So you have a globally famous brand of six nameplates that saw its sales just creep over 100,000 units in 2020 - admittedly a spectacularly difficult year. This problem is complex. 

Your two saloon models achieved combined sales of around 28,000 and half of those look to have been in China. The Jaguar E-Pace and Jaguar F-Pace suffered big sales declines in 2020 but are at least sibling cars to Land Rover and Range Rover models. But two SUVs do not add up to a viable brand.

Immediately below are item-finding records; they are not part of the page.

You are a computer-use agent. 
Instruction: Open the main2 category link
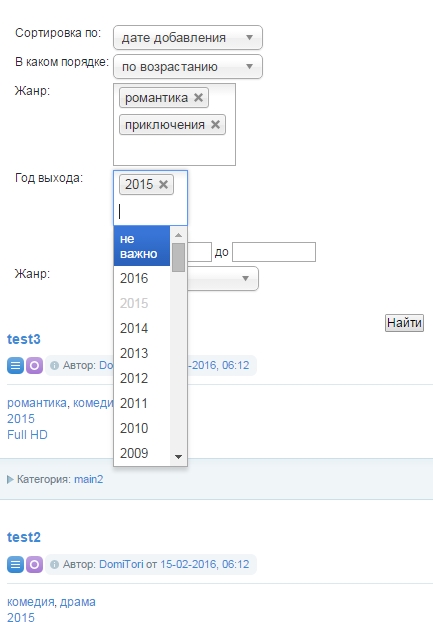[x=88, y=479]
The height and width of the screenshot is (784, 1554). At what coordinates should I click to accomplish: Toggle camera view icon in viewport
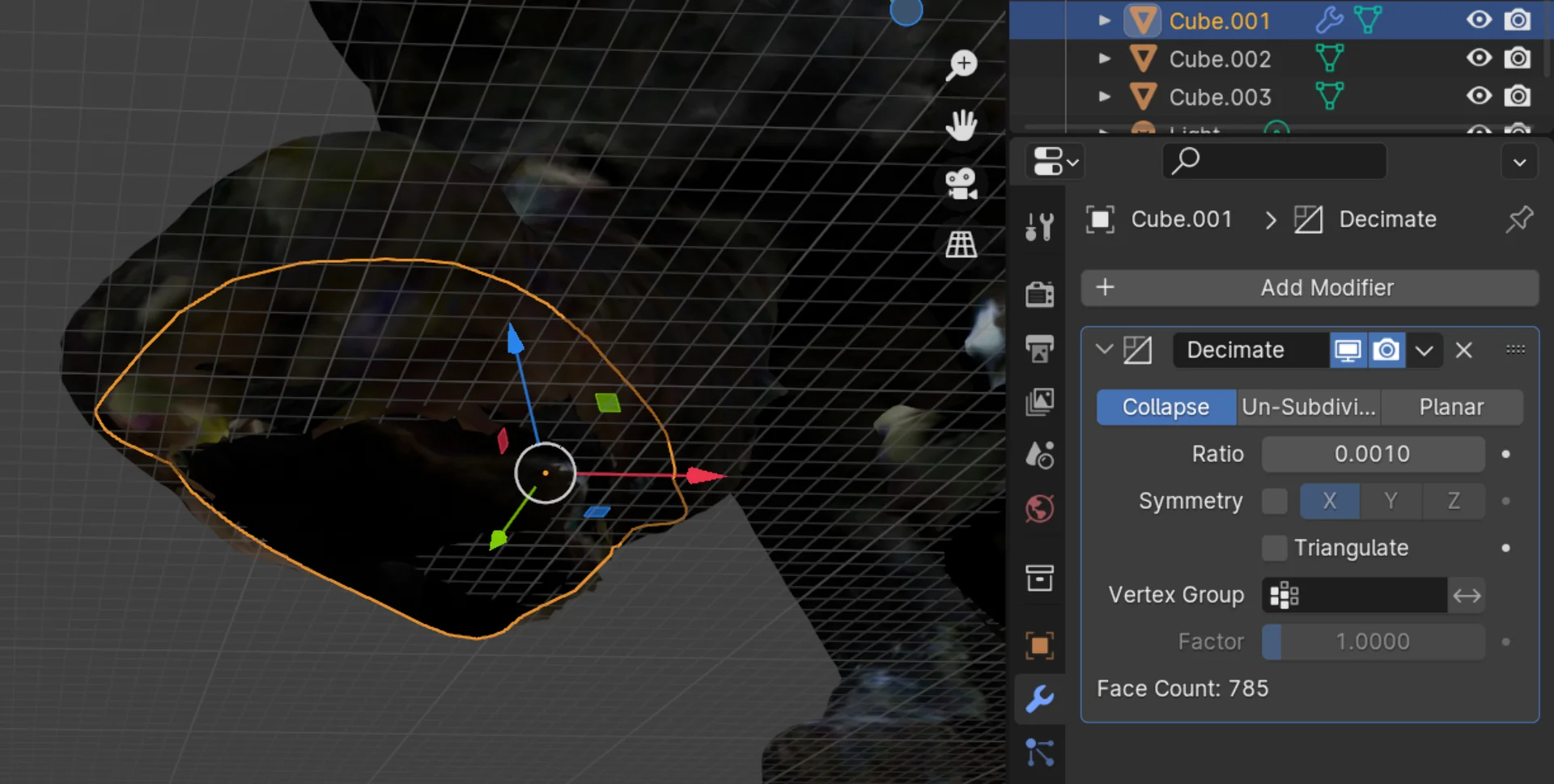pos(962,184)
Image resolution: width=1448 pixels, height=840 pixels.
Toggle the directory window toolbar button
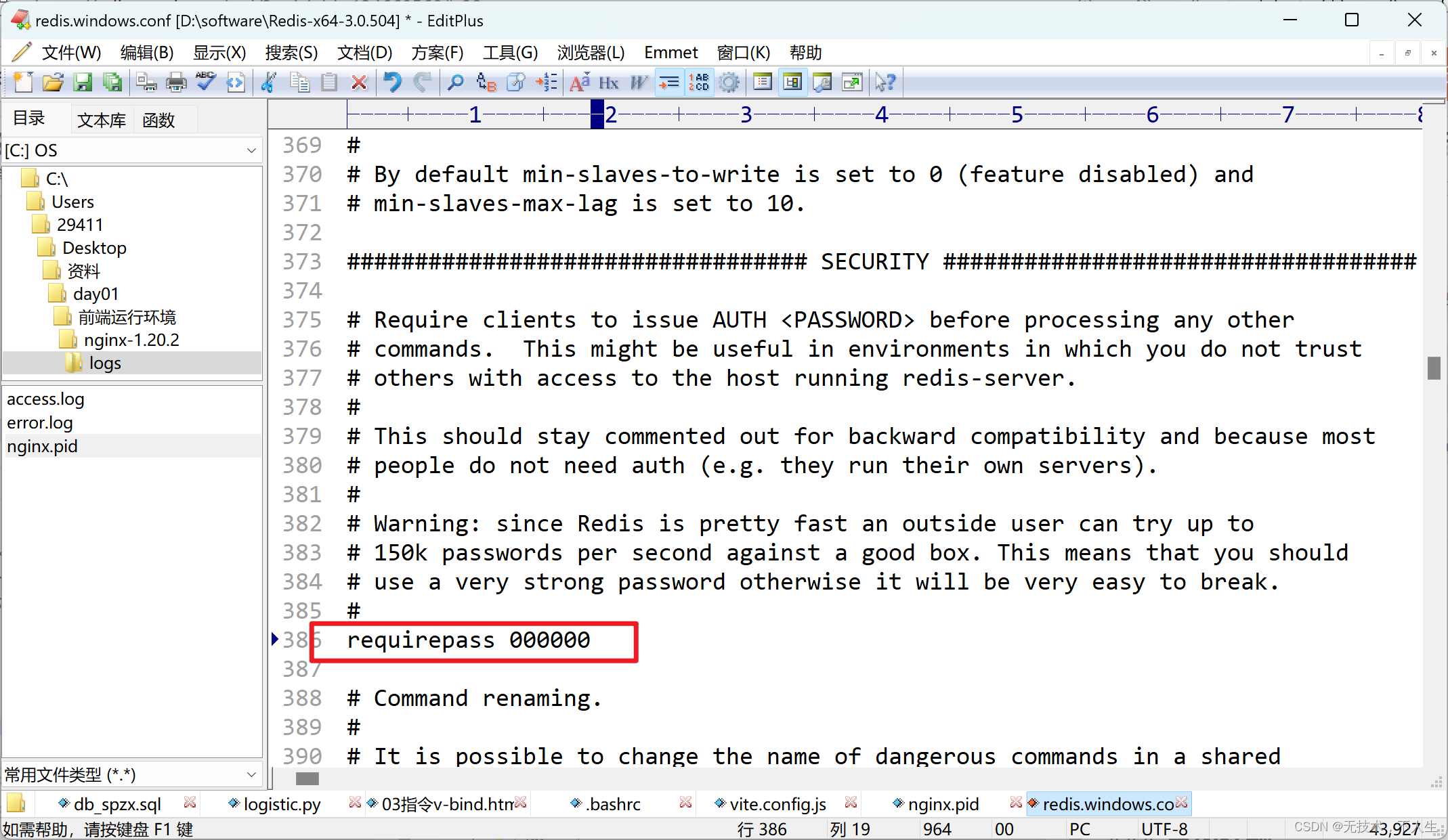pos(792,83)
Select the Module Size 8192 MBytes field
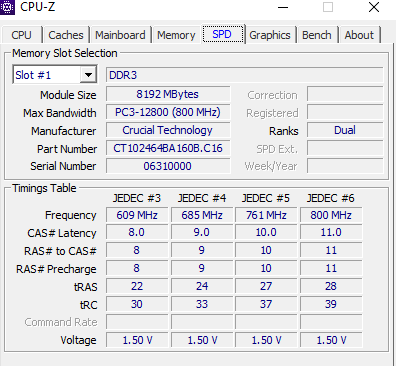The height and width of the screenshot is (366, 396). point(168,94)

Moreover, Jaguar Land Rover (JLR) bosses have already announced that the product development budget will be shrunk in the future, making investment in new Jaguar models even harder to justify. On top of that, you have a dealer network that has invested in expensive new showrooms and probably has expectations of a wide-ranging offering, at least as big as today’s 13-model JLR line-up.

Will the new JLR chief executive sink hundreds of millions into another round of Jaguar saloon models when the current two have sold so poorly? And if Jaguar isn’t mostly about saloons, what exactly is it for? 

An all-electric brand could have been an idea, but the admirable Jaguar I-Pace shifted only around 17,000 units in a year when EV sales jumped – another great Jaguar selling in volumes that are frustrating small.

1 Jaguar i pace 2019 lt hero front

Here’s another issue. JLR’s main Solihull plant is probably at capacity, especially with the new MLA-based Range Rovers on the way. Halewood might now have room for the E-Pace to be relocated from Austria, so where, and how, could you build new Jaguars in guaranteed profit-making or - at least break-even - volumes?